What’s Wrong with Me?!
It’s these days again…
When you’re awfully sad without realizing what the reason is,
When you’re just simply tired of life and find it senseless,
When you feel ignored by the people around you,
When you’re too stiff; afraid to loosen up coz’ you might burst if you do,
What’s wrong with me you ask? I do not have any idea either…
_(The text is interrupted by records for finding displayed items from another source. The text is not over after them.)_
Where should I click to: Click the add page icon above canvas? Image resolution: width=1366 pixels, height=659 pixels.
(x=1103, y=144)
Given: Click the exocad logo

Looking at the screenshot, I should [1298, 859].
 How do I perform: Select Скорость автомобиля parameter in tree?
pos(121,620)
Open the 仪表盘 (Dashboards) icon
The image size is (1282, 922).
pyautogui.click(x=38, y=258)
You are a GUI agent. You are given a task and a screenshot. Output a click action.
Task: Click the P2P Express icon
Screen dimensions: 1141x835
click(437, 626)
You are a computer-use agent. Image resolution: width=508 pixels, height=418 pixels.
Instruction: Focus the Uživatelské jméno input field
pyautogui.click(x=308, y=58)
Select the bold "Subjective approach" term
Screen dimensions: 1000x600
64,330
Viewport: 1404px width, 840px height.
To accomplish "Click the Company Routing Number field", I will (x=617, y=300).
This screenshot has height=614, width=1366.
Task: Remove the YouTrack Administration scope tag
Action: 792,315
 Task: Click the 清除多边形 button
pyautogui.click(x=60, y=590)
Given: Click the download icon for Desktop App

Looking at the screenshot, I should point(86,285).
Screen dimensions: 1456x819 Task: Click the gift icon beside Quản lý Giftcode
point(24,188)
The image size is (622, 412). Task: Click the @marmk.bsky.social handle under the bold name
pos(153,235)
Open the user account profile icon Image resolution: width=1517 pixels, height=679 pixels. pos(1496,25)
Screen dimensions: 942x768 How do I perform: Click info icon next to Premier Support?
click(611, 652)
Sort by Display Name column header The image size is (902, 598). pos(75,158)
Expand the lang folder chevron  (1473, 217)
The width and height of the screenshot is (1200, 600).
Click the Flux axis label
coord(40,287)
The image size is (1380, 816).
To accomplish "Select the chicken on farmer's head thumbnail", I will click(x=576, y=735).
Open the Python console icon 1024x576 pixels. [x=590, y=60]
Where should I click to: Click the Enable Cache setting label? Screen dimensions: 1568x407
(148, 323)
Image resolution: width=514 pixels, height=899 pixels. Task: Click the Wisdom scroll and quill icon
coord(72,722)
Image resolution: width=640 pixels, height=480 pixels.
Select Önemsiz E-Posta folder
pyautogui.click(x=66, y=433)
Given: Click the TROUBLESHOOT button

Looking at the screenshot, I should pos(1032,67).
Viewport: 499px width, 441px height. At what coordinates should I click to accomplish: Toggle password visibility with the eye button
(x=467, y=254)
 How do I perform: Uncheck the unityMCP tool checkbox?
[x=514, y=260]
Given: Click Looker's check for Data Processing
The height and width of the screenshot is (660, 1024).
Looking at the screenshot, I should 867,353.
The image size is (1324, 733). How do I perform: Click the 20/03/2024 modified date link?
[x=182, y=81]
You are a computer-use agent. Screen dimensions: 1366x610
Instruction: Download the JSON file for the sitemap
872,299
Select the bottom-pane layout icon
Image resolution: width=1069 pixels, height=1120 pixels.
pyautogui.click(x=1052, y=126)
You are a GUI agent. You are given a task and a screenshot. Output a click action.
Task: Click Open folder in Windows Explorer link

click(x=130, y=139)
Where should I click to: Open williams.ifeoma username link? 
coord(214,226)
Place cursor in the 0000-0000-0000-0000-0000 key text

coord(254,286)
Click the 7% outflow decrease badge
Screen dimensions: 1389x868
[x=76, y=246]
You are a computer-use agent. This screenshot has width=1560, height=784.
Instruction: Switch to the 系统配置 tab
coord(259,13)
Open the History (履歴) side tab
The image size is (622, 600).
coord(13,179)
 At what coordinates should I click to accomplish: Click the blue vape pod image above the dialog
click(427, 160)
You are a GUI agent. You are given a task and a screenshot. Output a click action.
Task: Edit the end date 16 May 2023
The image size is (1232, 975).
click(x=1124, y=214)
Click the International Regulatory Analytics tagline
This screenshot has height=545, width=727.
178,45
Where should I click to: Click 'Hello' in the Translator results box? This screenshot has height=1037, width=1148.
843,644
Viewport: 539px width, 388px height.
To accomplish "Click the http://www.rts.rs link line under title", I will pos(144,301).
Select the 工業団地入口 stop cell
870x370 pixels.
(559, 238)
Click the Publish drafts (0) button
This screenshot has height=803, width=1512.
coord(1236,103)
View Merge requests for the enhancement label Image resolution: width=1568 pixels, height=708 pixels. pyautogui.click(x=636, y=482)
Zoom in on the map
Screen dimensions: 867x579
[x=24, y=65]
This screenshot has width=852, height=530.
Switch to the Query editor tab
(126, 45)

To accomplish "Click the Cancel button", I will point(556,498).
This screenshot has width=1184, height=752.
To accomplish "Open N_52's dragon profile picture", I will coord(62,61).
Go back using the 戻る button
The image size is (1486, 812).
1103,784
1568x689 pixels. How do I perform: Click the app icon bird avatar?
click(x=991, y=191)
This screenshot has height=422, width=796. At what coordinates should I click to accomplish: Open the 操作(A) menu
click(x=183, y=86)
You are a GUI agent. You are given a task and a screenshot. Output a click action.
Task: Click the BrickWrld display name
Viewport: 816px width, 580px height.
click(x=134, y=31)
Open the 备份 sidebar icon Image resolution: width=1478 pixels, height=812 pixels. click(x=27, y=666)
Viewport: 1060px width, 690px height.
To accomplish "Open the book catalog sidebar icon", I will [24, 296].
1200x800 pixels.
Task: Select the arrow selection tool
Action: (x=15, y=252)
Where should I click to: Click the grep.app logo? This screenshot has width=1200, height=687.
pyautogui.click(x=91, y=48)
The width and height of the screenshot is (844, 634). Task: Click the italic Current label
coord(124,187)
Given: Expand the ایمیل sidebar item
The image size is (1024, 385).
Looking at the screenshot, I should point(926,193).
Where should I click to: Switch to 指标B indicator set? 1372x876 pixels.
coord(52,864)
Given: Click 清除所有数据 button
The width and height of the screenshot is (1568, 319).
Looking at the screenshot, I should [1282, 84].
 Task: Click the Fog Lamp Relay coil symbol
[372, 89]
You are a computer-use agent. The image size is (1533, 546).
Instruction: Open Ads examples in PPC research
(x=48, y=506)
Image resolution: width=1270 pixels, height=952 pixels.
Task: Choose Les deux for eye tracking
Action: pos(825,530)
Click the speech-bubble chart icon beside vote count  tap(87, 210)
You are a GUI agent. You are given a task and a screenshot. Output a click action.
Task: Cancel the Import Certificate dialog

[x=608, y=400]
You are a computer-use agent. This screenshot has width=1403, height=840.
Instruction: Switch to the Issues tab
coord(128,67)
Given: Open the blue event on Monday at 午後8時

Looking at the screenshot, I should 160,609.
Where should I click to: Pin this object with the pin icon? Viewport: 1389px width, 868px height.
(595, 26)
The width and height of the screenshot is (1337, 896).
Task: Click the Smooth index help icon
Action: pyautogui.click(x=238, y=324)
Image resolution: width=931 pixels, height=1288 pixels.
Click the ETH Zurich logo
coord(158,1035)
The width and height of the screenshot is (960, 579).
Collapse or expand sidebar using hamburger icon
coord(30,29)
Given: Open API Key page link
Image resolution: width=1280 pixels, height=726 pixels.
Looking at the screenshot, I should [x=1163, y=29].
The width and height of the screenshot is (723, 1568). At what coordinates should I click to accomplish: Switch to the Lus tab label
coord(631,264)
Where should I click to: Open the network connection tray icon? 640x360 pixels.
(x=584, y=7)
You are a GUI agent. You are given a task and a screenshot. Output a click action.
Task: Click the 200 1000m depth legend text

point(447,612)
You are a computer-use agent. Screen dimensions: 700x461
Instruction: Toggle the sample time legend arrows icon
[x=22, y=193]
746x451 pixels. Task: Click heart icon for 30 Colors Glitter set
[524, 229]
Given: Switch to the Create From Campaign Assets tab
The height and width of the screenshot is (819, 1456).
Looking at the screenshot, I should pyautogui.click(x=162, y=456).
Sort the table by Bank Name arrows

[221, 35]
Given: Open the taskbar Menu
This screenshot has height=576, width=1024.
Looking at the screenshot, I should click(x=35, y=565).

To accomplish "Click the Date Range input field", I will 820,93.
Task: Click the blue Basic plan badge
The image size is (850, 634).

You might think I’m crazy, well I guess I am. No, wait, I thought so too. Call me weird for posting this piece of nonsense on my blog but I don’t care. Yes, I could be vulnerable at times and this content is considered public. I just don’t care, it’s my space anyway and I paid every bit of it. I called it an online diary for a reason and I think moments like this come in handy. I don’t feel relieved unless I put thoughts into writing, into words, and into a composition that somehow I hope makes sense to the ones reading it. I still have a stockpile of notebooks that contain scribbles; better left unread. So why did I write this today? The scorching hot afternoon must have fried my brains out. My usual indifferent disposition took a break; the old me was momentarily resurrected. This post reminded me of my first blog post way back Friendster days. It sounded similar to this one. I keep pondering over thoughts that something is terribly wrong with me. That was ages ago, teenage days. Now in my twenties, I still entertain the same thoughts and I’m like “seriously?”. Thinking that I outgrew that piece of emotional train wreck was a lie… I’m running out of words, I could only hope the strikethroughs prevented you from reading the whole paragraph.